Rhene obscura

Scientific classification
- Kingdom: Animalia
- Phylum: Arthropoda
- Subphylum: Chelicerata
- Class: Arachnida
- Order: Araneae
- Infraorder: Araneomorphae
- Family: Salticidae
- Genus: Rhene
- Species: R. obscura
- Binomial name: Rhene obscura Wesołowska & van Harten, 2007

= Rhene obscura =

- Authority: Wesołowska & van Harten, 2007

Species of jumping spider

Rhene obscura is a species of jumping spider in the genus Rhene that lives in Yemen. The female was first described in 2007 while the male remains unknown. It is generally dark brown, which is recalled in its specific name, which can be translated "dark". The spider is medium-sized, typically 6.4 mm long and has very obvious vestigial indentations on its surface. It has relatively short dark brown legs, the front legs longer and thicker than the others. It is hard to distinguish from other members of the genus, although its copulatory organs are distinctive. It has a large, heavily sclerotized epigyne that has a ridge down the middle of its central depression, particularly long insemination ducts spermathecae that are larger than those found in related spiders.

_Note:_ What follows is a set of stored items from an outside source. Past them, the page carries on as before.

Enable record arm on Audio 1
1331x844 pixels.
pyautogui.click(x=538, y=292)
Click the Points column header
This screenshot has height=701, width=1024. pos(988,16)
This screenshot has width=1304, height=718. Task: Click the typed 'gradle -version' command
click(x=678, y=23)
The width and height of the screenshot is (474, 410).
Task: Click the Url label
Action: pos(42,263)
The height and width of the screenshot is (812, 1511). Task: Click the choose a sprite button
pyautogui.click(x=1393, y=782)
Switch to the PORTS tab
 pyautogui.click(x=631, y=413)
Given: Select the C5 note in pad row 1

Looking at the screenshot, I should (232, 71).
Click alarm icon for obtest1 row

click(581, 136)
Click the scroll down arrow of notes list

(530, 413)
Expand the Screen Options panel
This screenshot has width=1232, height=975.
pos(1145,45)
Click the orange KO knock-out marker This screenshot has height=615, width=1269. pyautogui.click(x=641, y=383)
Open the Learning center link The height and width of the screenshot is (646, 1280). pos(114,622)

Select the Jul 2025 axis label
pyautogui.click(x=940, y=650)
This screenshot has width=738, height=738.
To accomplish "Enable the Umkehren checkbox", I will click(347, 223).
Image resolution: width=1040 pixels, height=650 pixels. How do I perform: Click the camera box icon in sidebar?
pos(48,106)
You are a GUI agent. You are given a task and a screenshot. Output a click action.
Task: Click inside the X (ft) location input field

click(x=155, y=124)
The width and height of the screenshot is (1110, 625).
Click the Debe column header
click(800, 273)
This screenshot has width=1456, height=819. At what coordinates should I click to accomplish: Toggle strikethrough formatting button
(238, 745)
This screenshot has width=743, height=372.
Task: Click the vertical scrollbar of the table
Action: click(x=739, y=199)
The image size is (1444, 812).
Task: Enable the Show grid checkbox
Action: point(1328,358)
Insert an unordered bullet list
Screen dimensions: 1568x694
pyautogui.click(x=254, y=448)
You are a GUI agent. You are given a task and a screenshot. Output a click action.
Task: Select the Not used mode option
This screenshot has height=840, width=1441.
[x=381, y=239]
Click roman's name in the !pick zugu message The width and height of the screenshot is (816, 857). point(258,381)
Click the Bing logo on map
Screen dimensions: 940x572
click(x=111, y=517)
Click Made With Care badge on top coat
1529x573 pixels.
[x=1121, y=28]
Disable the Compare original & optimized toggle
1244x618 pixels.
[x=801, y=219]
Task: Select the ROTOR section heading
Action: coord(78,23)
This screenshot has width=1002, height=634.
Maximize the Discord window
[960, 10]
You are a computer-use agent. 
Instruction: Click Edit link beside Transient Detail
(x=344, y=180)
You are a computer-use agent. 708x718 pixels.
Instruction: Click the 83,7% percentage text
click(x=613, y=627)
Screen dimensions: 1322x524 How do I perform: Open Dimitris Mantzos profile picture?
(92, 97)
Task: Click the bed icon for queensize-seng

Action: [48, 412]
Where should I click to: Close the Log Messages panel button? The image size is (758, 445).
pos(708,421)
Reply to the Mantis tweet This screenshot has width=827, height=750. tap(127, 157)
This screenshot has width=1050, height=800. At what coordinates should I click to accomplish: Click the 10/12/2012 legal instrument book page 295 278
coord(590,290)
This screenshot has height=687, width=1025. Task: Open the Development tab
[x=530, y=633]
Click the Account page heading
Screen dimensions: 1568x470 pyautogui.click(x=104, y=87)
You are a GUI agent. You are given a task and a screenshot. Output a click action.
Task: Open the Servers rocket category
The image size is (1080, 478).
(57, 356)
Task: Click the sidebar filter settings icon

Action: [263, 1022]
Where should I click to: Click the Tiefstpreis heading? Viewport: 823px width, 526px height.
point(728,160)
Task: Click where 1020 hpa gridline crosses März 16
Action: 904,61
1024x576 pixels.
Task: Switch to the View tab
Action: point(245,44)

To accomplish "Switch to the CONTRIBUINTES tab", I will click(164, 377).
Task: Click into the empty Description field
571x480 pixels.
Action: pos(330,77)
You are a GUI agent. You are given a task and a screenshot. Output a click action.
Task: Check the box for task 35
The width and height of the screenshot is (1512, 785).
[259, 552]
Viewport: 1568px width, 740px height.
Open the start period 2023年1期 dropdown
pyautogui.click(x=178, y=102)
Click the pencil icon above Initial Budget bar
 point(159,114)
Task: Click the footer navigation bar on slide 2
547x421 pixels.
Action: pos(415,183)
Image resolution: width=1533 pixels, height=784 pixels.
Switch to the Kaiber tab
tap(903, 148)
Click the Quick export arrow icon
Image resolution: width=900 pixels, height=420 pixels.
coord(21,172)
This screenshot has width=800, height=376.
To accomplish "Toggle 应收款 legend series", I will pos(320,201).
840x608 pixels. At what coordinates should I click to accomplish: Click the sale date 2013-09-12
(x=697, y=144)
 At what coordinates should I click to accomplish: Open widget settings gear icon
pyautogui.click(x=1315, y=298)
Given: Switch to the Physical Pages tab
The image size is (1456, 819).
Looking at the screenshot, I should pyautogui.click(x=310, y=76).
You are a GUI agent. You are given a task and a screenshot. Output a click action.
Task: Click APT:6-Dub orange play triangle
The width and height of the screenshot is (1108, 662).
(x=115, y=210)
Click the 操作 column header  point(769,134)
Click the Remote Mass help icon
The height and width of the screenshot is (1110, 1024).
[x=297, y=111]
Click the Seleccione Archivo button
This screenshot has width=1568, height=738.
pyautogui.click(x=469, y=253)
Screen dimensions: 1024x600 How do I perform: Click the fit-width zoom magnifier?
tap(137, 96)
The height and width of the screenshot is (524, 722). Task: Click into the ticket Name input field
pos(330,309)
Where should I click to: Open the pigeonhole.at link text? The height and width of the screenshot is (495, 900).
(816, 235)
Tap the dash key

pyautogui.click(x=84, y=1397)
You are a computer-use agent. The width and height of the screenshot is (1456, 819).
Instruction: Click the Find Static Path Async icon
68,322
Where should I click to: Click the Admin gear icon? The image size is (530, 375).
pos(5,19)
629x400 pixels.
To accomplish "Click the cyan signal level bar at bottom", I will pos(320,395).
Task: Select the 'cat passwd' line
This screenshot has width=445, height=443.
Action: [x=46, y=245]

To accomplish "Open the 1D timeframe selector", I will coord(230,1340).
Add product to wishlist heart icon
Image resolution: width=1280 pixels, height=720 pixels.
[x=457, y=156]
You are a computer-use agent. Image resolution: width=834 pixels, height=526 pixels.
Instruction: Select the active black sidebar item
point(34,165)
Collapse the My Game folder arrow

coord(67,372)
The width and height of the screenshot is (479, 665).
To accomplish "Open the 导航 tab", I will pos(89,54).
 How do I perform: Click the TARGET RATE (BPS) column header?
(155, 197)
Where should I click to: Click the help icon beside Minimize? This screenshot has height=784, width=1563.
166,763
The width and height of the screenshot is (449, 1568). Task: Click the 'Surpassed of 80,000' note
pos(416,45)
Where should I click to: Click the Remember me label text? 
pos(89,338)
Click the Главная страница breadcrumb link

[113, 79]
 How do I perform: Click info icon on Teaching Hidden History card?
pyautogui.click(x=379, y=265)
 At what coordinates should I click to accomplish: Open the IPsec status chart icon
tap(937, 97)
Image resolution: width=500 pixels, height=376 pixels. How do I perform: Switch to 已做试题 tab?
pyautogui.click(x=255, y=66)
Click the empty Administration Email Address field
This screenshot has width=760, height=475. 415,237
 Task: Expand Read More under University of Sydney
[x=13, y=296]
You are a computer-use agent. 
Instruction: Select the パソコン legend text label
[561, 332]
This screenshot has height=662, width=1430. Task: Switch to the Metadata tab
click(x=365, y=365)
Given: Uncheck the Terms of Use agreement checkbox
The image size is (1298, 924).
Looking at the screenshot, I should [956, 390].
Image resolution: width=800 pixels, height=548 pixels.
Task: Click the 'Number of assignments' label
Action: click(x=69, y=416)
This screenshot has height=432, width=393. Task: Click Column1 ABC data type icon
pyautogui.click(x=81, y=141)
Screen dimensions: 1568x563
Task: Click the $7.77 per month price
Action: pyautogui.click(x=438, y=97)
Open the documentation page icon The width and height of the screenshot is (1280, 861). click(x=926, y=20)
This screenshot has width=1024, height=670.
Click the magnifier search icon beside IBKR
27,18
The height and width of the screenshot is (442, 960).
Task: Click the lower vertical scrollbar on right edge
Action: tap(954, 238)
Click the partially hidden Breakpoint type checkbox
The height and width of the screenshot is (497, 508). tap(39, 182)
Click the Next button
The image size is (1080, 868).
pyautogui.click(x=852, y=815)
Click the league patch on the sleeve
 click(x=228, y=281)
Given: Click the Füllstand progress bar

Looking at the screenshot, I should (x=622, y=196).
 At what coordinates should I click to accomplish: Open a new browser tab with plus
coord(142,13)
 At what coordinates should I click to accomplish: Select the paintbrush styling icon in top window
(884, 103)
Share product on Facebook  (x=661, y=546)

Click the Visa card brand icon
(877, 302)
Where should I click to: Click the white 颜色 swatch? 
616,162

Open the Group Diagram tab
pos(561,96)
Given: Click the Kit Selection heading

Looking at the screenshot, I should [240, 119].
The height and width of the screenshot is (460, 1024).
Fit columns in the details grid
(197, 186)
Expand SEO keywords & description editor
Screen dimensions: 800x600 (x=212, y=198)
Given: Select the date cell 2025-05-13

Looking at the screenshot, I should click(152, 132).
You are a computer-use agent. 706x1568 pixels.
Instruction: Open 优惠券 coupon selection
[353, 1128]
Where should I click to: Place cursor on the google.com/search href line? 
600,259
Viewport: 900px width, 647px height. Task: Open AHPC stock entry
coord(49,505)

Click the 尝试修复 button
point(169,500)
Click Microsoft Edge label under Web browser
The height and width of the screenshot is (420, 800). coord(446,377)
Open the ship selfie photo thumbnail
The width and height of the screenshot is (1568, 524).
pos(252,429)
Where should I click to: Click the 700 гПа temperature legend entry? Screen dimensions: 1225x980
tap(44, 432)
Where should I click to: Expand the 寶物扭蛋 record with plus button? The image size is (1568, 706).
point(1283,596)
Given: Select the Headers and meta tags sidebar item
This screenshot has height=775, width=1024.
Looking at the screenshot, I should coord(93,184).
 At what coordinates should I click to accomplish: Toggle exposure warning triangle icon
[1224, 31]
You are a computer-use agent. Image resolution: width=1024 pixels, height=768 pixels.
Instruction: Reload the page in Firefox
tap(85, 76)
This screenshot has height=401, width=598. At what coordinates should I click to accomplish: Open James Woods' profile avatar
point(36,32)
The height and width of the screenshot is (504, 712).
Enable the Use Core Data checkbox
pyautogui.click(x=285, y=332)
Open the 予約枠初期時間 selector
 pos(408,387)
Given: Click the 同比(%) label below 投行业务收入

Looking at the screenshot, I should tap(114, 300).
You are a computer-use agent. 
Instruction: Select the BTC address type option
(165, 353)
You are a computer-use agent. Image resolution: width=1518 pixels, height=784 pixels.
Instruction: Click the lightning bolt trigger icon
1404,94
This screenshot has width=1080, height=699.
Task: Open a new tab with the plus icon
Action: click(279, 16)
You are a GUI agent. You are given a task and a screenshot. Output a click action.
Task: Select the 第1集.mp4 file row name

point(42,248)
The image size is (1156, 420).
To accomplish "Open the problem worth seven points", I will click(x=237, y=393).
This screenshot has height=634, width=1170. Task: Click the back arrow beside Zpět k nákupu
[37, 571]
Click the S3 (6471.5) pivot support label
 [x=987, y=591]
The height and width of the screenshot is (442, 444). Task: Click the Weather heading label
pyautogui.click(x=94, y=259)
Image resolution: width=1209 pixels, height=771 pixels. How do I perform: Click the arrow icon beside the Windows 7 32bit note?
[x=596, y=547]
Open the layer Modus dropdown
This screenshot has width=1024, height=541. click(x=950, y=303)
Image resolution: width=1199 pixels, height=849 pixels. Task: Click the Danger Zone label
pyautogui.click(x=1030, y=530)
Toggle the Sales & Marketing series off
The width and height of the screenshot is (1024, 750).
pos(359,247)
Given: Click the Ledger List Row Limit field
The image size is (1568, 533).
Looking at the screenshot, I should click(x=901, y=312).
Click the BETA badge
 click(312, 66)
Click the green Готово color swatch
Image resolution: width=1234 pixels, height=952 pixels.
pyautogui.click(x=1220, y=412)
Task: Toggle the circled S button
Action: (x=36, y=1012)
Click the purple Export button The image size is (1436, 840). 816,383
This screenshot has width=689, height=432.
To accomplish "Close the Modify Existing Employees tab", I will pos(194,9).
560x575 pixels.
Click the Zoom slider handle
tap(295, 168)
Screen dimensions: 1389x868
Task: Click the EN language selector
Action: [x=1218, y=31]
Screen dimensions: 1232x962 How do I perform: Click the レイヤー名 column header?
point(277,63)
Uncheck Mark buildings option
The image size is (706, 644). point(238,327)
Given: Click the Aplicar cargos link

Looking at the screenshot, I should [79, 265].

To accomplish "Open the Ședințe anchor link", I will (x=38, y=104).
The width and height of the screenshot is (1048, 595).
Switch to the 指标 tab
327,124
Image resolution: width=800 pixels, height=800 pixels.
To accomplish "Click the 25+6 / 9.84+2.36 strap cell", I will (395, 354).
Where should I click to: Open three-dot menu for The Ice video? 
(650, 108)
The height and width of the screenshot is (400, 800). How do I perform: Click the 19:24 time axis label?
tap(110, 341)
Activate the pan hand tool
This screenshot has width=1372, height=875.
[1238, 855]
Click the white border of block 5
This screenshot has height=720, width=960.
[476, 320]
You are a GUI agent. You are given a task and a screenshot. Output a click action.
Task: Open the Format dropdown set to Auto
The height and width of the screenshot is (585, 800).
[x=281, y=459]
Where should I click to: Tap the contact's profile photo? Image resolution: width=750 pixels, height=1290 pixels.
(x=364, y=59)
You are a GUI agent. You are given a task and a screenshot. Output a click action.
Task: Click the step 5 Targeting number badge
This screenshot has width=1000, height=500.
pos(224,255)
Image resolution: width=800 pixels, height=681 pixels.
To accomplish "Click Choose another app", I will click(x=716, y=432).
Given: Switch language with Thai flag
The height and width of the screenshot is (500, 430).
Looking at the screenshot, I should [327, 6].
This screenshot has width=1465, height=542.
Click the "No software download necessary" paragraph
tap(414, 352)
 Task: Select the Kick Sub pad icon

==Etymology and taxonomy==
Rhene obscura is a species of jumping spider, a member of the family Salticidae, first described by the arachnologists Wanda Wesołowska and Antony van Harten in 2007. They allocated it to the genus Rhene, which is named after the Greek female name shared by mythological figures. The specific name "obscura" is derived from a Latin word that can be translated , named after the generally dark look of the spider. Rhene was first circumscribed in 1869 by Tamerlan Thorell.

==Description==
Like many in the genus, Rhene obscura resembles a beetle. It is a medium-sized spider with a body is divided into two main parts: a cephalothorax and an abdomen. The male's carapace, the hard upper part of the cephalothorax, is typically 3.1 mm in length, 2.3 mm in width and 0.8 mm in height. It is flat dark brown and covered in short brown hairs with an eye field shaped like a trapezium. The part of its face known as the clypeus is very low and brown. Its chelicerae are dark brown with a single tooth at the back and two at the front. The spider's remaining mouthparts, including its labium and maxillae are dark brown.

The female's abdomen is slightly larger than its carapace, measuring 3.3 mm in length and 2.5 mm in width. It is oval and has very obvious vestigial indentations on its surface. The top of its abdomen is dark brown and covered in short delicate hairs. The bottom of its abdomen is darker. It has brown spinnerets. The spider's legs are generally short, although the front legs are longer and broader than the others, which also feature a few orange segments. They have brown leg hairs.

Rhene obscura has distinctive copulatory organs. It has a large epigyne, the external visible part of its copulatory organs, that shows pronounced sclerotization. It has a shallow depression in the middle and copulatory openings that are hidden in sclerotized basket-like features. The spider's insemination ducts are particularly long and lead to relatively large spermathecae, or receptacles. Compared to the related Rhene formosa, there is a ridge in the middle of the central depression, larger spermathecae and copulatory openings that are further apart. The male has not been described.

==Distribution==
Although Dendryphantine spiders a predominantly found in the Americas, Rhene spiders live in Africa and Eurasia. Rhene obscura is endemic to Yemen.